Chowlahiriyur is a hobli headquarter in Kadur Taluk Chikkamagaluru district, located about  from Hosadurga. Its population was 4,236 in 2011.

Economy
Agriculture is the main occupation, which is mainly dependent on rainfall. Important crops are ragi, jowar, oil seeds, horse gram, green gram, onion and green chilly. Coconut is an important plantation crop.

Recently, a considerable amount of the population has moved to the cities of Bengaluru, Davanagere and other cities.

Many people work in government offices and private sectors. Among all government jobs, teacher is the most sought after among students because of its short duration and less fees compared to other professional courses.

Places of worship
Shree Someshwara temple in the heart of the village which was renovated in 2000 and it is mainly worshiped by lingayath community. Every year Dasara Festival celebrated. JAMPA is the important festival celebrated once in 5 years.

There is a famous Shree Bhoga nanjundeshwara temple, situated in the heart of the city, is mainly worshipped by the Kuruba community. Yearly once karthika festival is done by the kurubas, it is the main important festival of this village and 12 yearly once 9 days jathra mahothsava is done by kurubas. It also a very important festival in this village.

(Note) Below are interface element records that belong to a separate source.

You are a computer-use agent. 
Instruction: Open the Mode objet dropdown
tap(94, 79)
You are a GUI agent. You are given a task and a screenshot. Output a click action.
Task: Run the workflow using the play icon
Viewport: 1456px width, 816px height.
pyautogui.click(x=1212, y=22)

There is an old temple that was built in the period of Hoysalas called as Chowdammana gudi or horala(horagala) gudi. Under the name of development, the whole interior walls have been changed to granite and the original walls of ancient time have been destroyed. 

Also having *Shree Banashankari Devi* temple, situated in the centre of the village and it is mainly worshiped by Devanga community. Banada hunnime is the famous festival grand celebrated by Devanga community in every year and also celebrate noolu hunnime festival.

Education
Education is considered very important. There are many teachers, engineers, public servants and few doctors who studied in the college of Chowlahiriyur. The village has 4 government primary schools, 2 private schools, government high school and one private high school, a pre-university college.

Public facilities
Facilities include a government primary health centre, public library, APMC market, Samudaya bhavana and Grama panchayat. Karnataka bank has a branch in the village.

Demographics

Religion
The population mainly consists of Hindus and a few Muslims. The Hindu caste are more in number than in other communities.

=Religious activities and festivals            
Shri someswara jathra mahotsava will be done. it is an important festival of the village people from different places will come to see the festival.

Language
Kannada is the main spoken language. Urdu is also spoken by the Muslim community. A few families speak Tamil. Many people also can speak Hindi, English, Telugu, Marathi, etc.